**INSTRUCTIONS TO FOLLOW**
Search the records that follow and extract every line containing the string "word".

**DATA FOR THIS EXERCISE**
----
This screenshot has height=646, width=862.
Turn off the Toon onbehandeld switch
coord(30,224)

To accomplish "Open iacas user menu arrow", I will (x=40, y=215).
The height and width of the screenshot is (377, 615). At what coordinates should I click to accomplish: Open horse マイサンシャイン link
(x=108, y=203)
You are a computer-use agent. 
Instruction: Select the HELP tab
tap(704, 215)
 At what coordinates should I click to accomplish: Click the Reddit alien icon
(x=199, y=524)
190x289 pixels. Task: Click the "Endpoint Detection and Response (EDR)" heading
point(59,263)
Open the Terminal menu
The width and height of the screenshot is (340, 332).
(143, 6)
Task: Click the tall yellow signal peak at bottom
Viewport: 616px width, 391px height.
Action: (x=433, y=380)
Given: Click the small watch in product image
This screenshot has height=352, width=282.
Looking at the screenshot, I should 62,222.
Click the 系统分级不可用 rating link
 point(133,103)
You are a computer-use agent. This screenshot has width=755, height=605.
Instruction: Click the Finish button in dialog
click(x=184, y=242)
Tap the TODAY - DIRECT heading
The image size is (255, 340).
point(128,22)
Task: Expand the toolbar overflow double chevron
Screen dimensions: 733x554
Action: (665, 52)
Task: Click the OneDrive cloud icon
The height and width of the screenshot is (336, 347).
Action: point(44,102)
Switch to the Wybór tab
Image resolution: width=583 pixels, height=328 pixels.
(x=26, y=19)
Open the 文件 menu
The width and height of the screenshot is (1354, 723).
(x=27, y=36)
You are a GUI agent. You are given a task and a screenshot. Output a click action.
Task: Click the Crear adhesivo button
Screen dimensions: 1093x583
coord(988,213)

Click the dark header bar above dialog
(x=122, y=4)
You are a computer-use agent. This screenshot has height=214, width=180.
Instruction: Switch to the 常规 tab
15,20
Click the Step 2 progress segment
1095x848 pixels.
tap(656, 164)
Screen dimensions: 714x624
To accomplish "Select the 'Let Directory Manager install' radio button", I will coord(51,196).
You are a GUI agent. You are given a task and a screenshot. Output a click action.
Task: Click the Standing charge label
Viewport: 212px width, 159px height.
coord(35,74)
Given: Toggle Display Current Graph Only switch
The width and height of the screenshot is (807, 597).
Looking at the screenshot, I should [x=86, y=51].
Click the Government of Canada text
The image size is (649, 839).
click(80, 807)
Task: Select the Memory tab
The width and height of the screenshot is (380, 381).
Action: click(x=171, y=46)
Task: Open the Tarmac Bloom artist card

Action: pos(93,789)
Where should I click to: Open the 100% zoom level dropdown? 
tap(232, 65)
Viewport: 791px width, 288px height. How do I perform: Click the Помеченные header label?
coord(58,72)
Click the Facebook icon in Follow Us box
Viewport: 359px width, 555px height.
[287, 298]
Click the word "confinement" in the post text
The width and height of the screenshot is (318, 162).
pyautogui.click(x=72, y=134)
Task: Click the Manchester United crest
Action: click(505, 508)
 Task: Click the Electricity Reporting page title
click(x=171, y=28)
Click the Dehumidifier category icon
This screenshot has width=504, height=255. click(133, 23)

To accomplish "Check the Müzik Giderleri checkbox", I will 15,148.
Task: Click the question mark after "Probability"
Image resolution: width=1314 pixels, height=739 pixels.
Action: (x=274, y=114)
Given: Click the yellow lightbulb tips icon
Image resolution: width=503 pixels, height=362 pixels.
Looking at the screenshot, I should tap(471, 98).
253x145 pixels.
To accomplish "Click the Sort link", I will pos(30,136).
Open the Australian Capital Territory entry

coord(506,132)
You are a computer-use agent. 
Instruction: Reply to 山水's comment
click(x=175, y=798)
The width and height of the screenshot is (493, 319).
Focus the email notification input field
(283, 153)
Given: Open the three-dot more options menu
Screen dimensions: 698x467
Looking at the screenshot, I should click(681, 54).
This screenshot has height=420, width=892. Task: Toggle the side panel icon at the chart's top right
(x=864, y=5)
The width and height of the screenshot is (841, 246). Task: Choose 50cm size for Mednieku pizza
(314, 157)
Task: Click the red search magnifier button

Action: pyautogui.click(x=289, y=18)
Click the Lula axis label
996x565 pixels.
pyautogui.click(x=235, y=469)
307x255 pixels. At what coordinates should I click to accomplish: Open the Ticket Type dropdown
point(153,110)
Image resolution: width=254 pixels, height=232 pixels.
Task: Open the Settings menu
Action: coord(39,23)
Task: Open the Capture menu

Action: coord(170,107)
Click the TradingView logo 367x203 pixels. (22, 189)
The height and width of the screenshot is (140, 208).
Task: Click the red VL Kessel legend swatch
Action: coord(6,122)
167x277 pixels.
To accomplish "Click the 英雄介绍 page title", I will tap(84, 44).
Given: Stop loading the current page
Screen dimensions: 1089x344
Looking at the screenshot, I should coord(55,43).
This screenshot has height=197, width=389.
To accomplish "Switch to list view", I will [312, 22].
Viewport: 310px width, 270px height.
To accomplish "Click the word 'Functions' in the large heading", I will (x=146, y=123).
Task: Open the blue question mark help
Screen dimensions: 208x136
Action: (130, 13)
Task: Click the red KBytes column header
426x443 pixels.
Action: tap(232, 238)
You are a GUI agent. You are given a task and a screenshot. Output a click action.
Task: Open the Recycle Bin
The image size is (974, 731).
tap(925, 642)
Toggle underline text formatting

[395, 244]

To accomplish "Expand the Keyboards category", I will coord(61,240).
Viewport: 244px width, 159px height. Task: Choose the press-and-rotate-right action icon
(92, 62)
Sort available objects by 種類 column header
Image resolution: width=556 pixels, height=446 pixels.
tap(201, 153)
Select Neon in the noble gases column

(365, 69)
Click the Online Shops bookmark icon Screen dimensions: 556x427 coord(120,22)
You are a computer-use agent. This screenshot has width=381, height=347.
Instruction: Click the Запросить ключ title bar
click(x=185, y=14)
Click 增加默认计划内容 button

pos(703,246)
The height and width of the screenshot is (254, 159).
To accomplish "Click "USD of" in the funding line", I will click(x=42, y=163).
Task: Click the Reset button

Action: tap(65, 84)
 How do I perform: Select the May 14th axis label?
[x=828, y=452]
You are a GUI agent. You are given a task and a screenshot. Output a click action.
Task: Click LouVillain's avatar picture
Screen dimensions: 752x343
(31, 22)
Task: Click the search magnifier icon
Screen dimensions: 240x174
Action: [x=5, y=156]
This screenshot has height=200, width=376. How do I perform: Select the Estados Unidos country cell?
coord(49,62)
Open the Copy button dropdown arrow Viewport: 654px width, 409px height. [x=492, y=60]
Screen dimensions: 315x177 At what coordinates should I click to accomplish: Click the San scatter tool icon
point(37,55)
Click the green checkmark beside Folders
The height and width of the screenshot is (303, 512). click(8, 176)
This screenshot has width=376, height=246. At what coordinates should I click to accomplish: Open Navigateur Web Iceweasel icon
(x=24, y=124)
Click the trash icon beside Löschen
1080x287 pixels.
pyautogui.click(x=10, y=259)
----
**TASK OUTPUT**
Click the word "confinement" in the post text
To accomplish "Click the word 'Functions' in the large heading", I will (x=146, y=123).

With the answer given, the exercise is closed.